EXERCISE GOAL - Give the records again in full, exactly as they appear.

DATASET -

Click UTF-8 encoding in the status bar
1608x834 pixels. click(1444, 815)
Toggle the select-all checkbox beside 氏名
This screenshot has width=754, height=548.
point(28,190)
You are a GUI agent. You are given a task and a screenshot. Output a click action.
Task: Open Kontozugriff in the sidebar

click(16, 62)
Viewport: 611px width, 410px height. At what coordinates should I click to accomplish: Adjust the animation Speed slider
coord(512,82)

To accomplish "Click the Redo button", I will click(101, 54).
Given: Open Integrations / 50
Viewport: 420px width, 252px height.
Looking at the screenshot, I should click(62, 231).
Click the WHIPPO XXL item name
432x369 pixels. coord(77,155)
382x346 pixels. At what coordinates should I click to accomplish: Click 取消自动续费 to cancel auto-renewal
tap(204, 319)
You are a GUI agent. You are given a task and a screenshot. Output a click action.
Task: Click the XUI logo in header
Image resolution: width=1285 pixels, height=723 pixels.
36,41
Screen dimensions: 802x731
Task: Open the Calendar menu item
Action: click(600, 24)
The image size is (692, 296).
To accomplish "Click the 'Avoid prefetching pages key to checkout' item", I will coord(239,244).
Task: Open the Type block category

ANSWER TO THE PROBLEM -
Click UTF-8 encoding in the status bar
1608x834 pixels. click(1444, 815)
Toggle the select-all checkbox beside 氏名
This screenshot has width=754, height=548.
point(28,190)
You are a GUI agent. You are given a task and a screenshot. Output a click action.
Task: Open Kontozugriff in the sidebar

click(16, 62)
Viewport: 611px width, 410px height. At what coordinates should I click to accomplish: Adjust the animation Speed slider
coord(512,82)

To accomplish "Click the Redo button", I will click(101, 54).
Given: Open Integrations / 50
Viewport: 420px width, 252px height.
Looking at the screenshot, I should click(62, 231).
Click the WHIPPO XXL item name
432x369 pixels. coord(77,155)
382x346 pixels. At what coordinates should I click to accomplish: Click 取消自动续费 to cancel auto-renewal
tap(204, 319)
You are a GUI agent. You are given a task and a screenshot. Output a click action.
Task: Click the XUI logo in header
Image resolution: width=1285 pixels, height=723 pixels.
36,41
Screen dimensions: 802x731
Task: Open the Calendar menu item
Action: click(600, 24)
The image size is (692, 296).
To accomplish "Click the 'Avoid prefetching pages key to checkout' item", I will coord(239,244).
Task: Open the Type block category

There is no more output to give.